Exercise input ▸
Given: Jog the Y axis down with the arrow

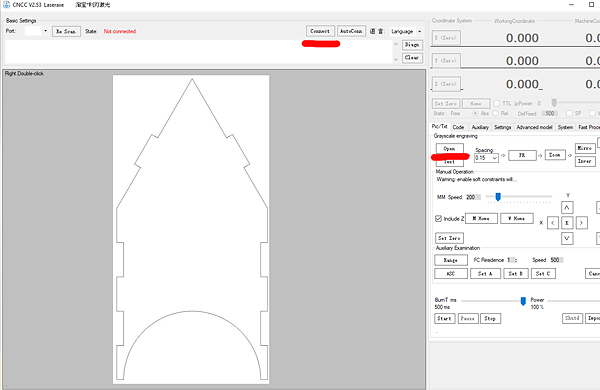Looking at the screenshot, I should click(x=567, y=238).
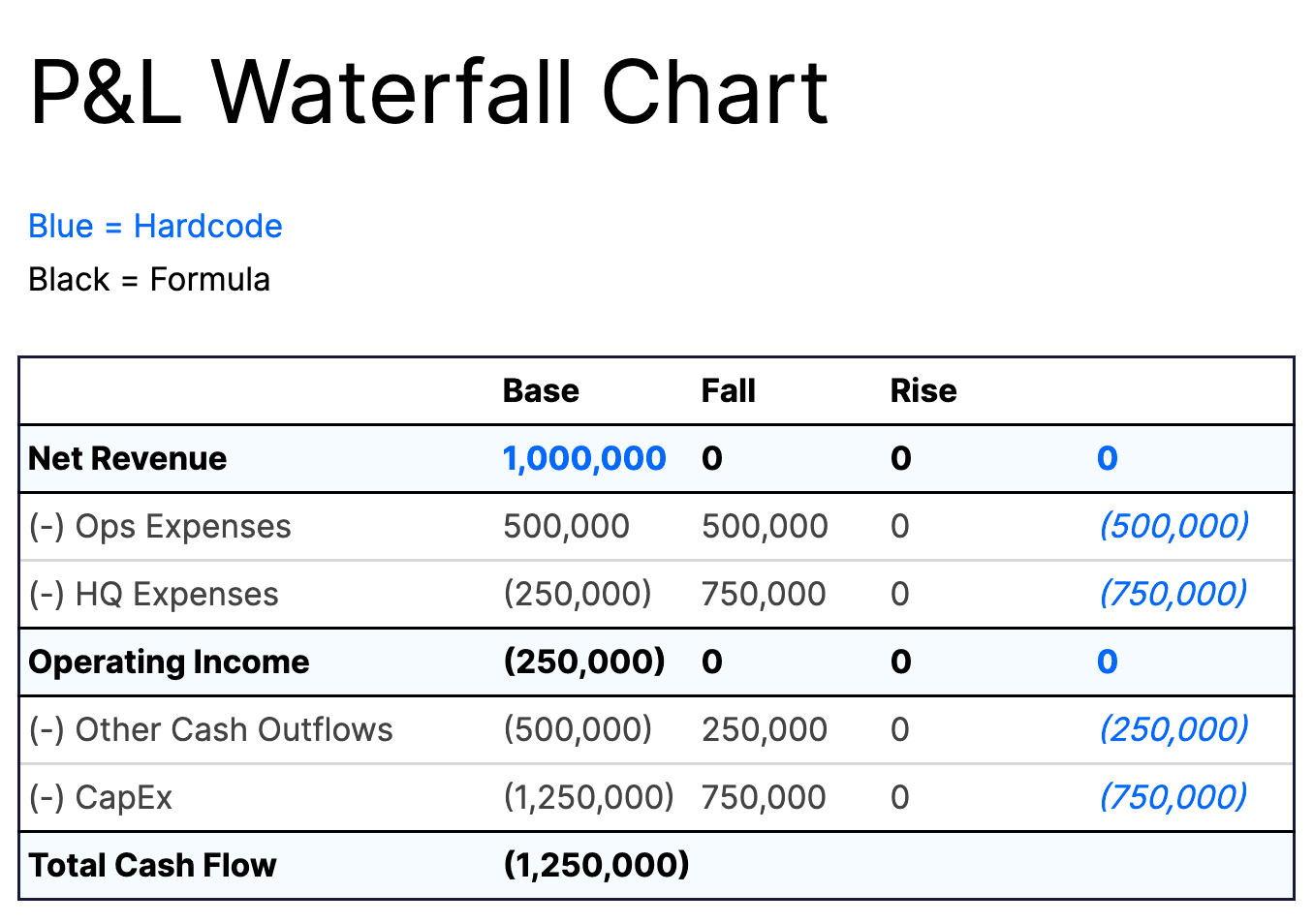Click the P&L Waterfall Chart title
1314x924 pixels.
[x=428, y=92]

Exercise brief ▸
From the listing above, pull out every line that contains the string "arrow". Case counts.

Written response ▸
Given: Jog the Y axis down with the arrow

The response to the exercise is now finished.